The Supreme Court opens the door for unfounded police stops

Just two days ago, the Supreme Court of the United States opened the door to widespread unfounded police detentions with its decision in Utah v. Strieff. Justice Sotomayor, in a dissent joined by Justice Ginsburg, put her concerns bluntly and up front. She wrote: “[t]his case allows the police to stop you on the street, demand your identification, and check it for outstanding traffic warrants—even if you are doing nothing wrong.” Utah v. Strieff, 579 U.S. ___ (2016) (Justice Sotomayor, dissenting.) Even worse though, the case seems to encourage such behavior.

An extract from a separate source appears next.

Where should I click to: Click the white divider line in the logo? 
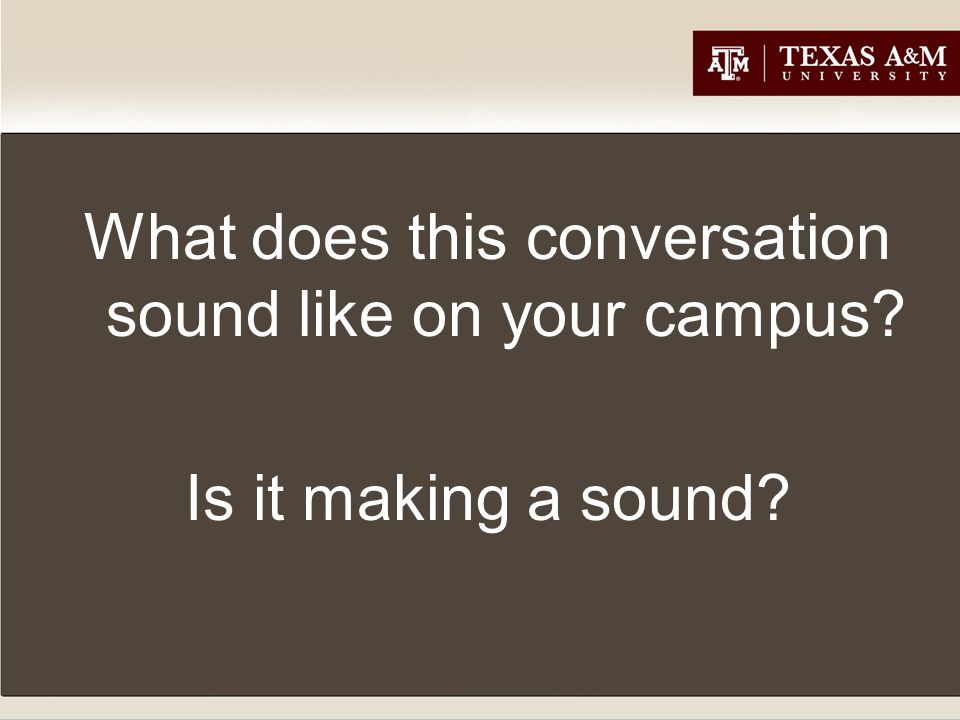coord(764,62)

As the name suggests, the case comes out of Utah. It began with an anonymous tip to the South Salt Lake City Police Department’s drug-tip line. Utah v. Strieff, 579 U.S. ___ (2016) slip. op. at 2. The caller reported simply that there was “narcotics activity” at a particular house. Id. Narcotics detective Douglas Fackrell investigated the house over the course of the next week. Id. He noticed that there were frequent visitors who would come and then leave a few minutes later—a sign of potential drug dealing. Id.

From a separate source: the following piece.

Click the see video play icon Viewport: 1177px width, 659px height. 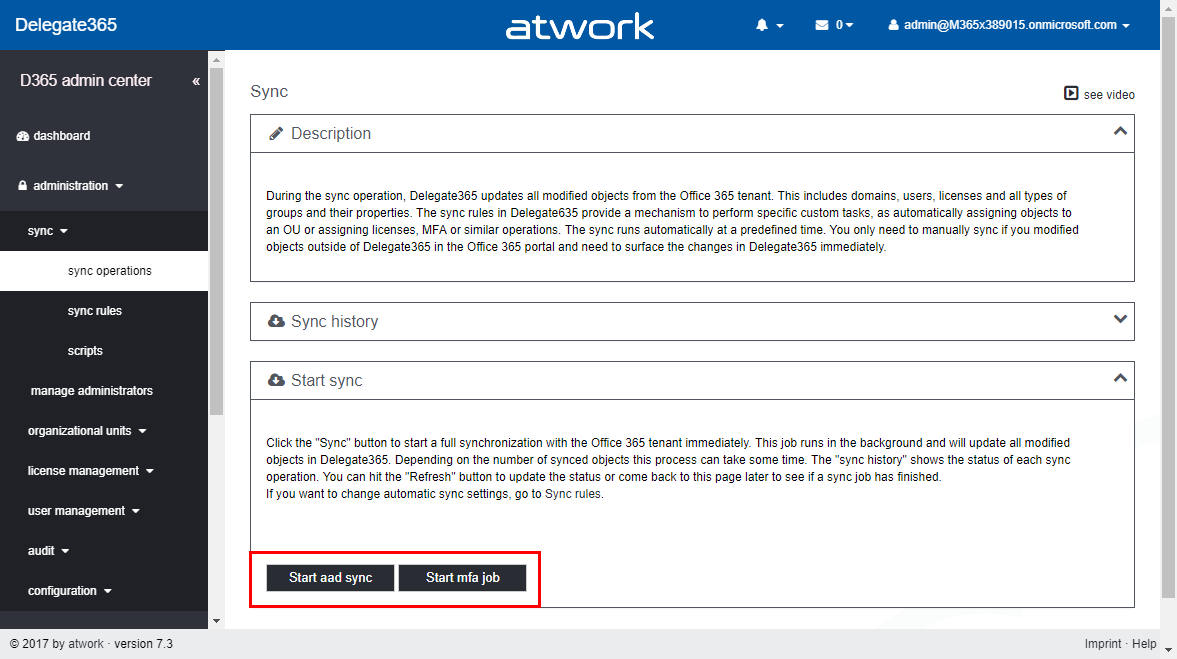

One of the visitors to the house was Mr. Strieff. Officer Fackrell saw Strieff leave the house and then walk to a nearby convenience store. Id. In the parking lot, Office Fackrell detained Mr. Strieff, told Mr. Strieff that he was a police officer, and asked Strieff what he was doing.  Id. The officer then asked Mr. Strieff for his identification card, which Mr. Strieff Provided. Id.

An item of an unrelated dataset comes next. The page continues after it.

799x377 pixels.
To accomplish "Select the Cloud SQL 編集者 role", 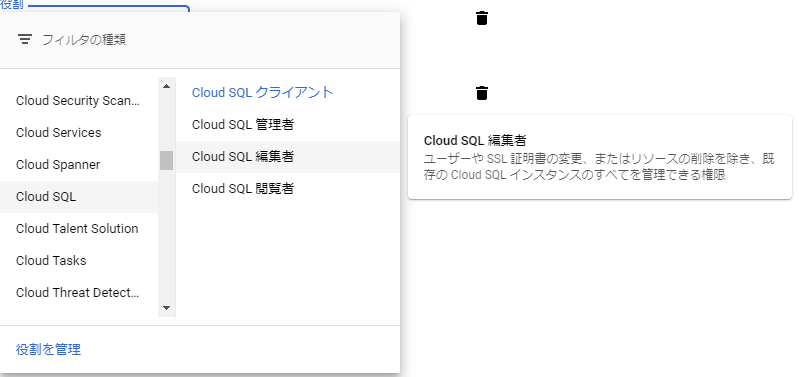I will coord(288,157).
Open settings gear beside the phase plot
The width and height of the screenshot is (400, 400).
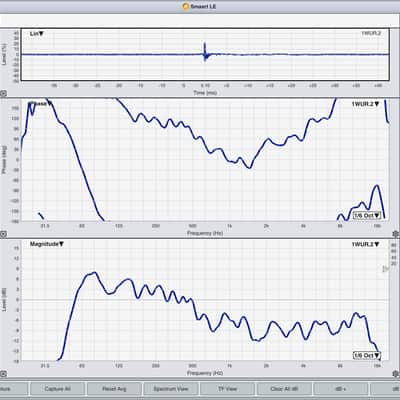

Officer Fackrell relayed Mr. Strieff’s information to the police dispatcher who informed Office Fackrell that Mr. Strieff had an outstanding arrest warrant for a traffic violation. Id. Officer Fackrell arrested Mr. Strieff pursuant to that warrant and then searched him incident to the arrest. (An officer is generally allowed to conduct a search of the person of anyone whom he arrests. See Arizona v. Gant, 556 U.S. 332, 339 (2009).) During that search, the officer found a baggie of methamphetamine and other drug paraphernalia. Id.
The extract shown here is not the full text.